My friend Paula recently asked: How long does it hurt, losing your mother? A long time, I admitted to her; but losing your brother hurts forever. My only solace is thinking about the Christmases that I spent with him,

And so, sitting here, little nuggets of guilt, and glee, and glory, all rattling around in my gut, I think about one Christmas after another. The year my grandmother Corley sent matching pajamas for all eight of us: The boys got Cowbow PJs, the girls got red PJs embroidered with the phrase, "I'm a Little Devil". Eight bundles wrapped in reindeer-covered paper, in a huge box mysteriously delivered to our doorstep. The year that Frank and Steve snuck into the living room before my parents awakened, spying sleds beneath the tree, whispering, Mom is going to feel so stupid! because there was no snow -- and then, when they opened the living room curtains to reveal a white wonderland, hopping around with unbridled delirium. Watching my brothers stringing tinsel from branch to branch on the tree, playing made-up games with the elf ornaments. His last Christmas with us, when he and I shopped together in Clayton, and he bought an Alien catcher for my son complete with a plastic replica of that creature that burst from the astronaut's chest in the terrifying movie that the eight adult Corleys saw together one year on New Year's Eve. Thirty-seven years of German chocolate cake. A dozen years of celebrating Steve's half-birthday on July 25th, a practice invented by my mother to give him one special day when no one else got gifts. His bright eyes; his snapping fingers; his dancing feet.

Strains of violin now waft from my computer speakers. I've lost track of the program that I'm hearing; evidently, a violinist is being interviewed and is playing selected pieces. The poignant, haunting notes lift me, taking me away from the reverie into which I've fallen, higher, to a place in which dancing feet can never be stilled.

At last night's First Friday Gallery opening of Scott Anderson's powerful photographs, one of the models told me that she had no wishes for Santa Claus because she had everything she needed. Then wish for something for someone else, I suggested, playing her game, watching children flock to Santa at the tree-lighting ceremony outside the Gallery doors. Head tilted, serious for a moment, she agreed. I will, she assured me. So many people need things. That's a good idea.

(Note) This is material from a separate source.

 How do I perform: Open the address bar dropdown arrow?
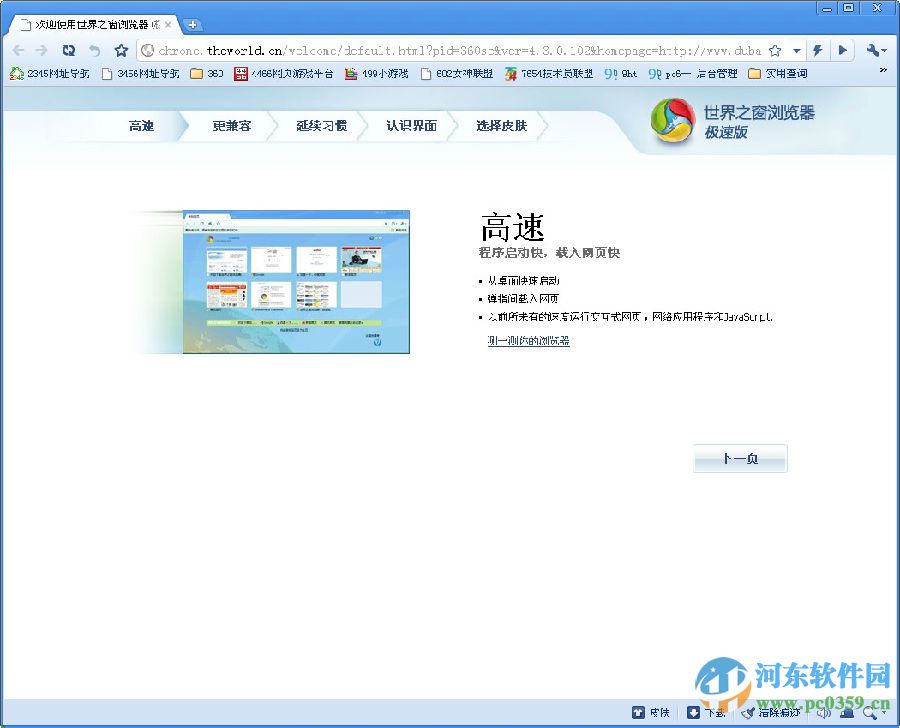pyautogui.click(x=797, y=49)
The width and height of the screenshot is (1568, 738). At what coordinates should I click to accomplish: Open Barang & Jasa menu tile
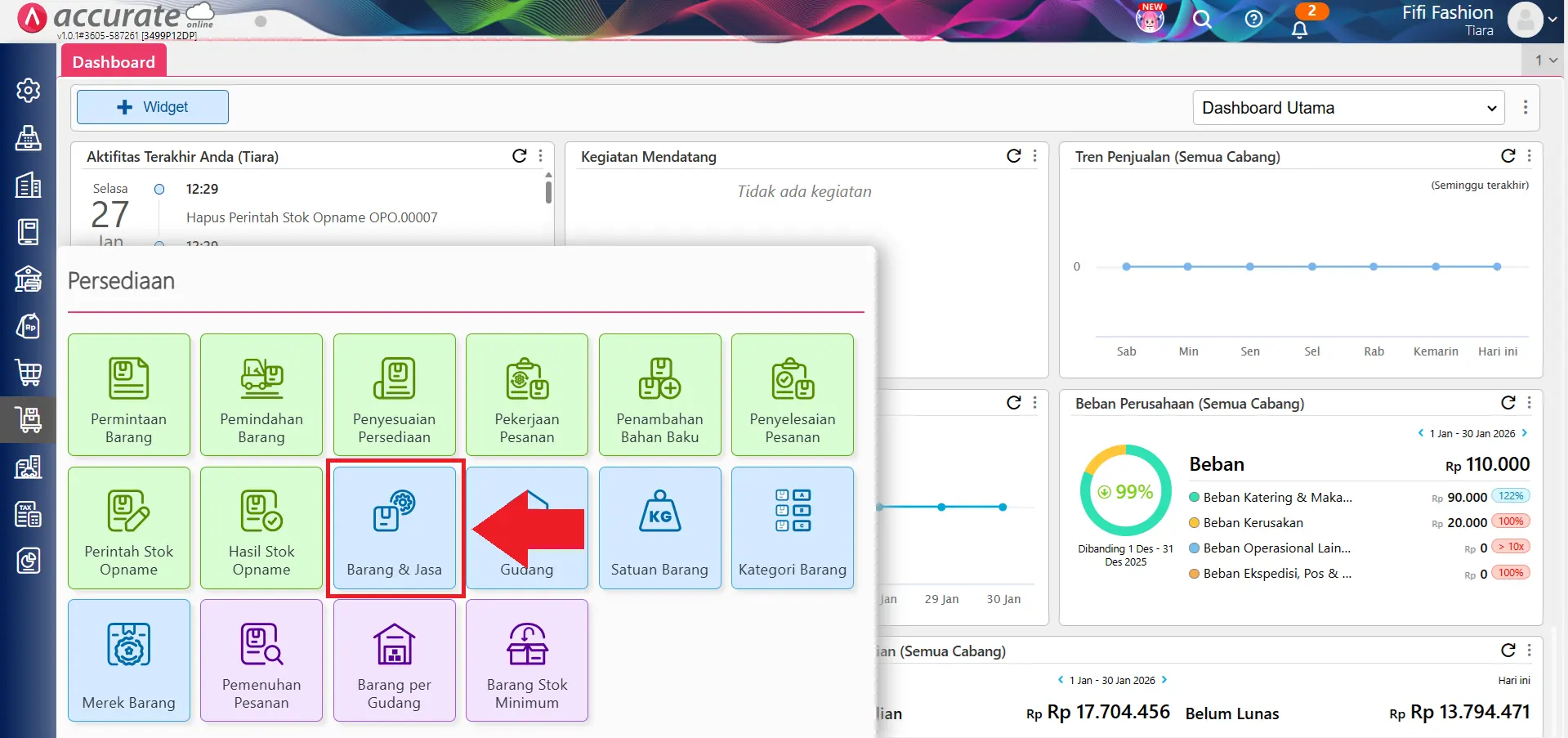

I can't claim Christmas as a religious holiday, for I've strayed too far from my heritage to return on anything save the path of hypocrisy. But viewing Christmas-time as a season of love, I can stake my birthright with anyone. I know several people for whom this holiday will be particularly joyful -- children have been born, grades have been made, romantic alliances forged. But I know some for whom this year holds particular pain: parents, spouses, and children have been lost. Before the madness of shopping overtakes me, before the swags obscure the vision through my windows, before I swoon, overcome by the heavy fragrance of cedar and incense, I look around, trying to memorize the reasuring contours of the framework of permanance beneath the seasonal trappings.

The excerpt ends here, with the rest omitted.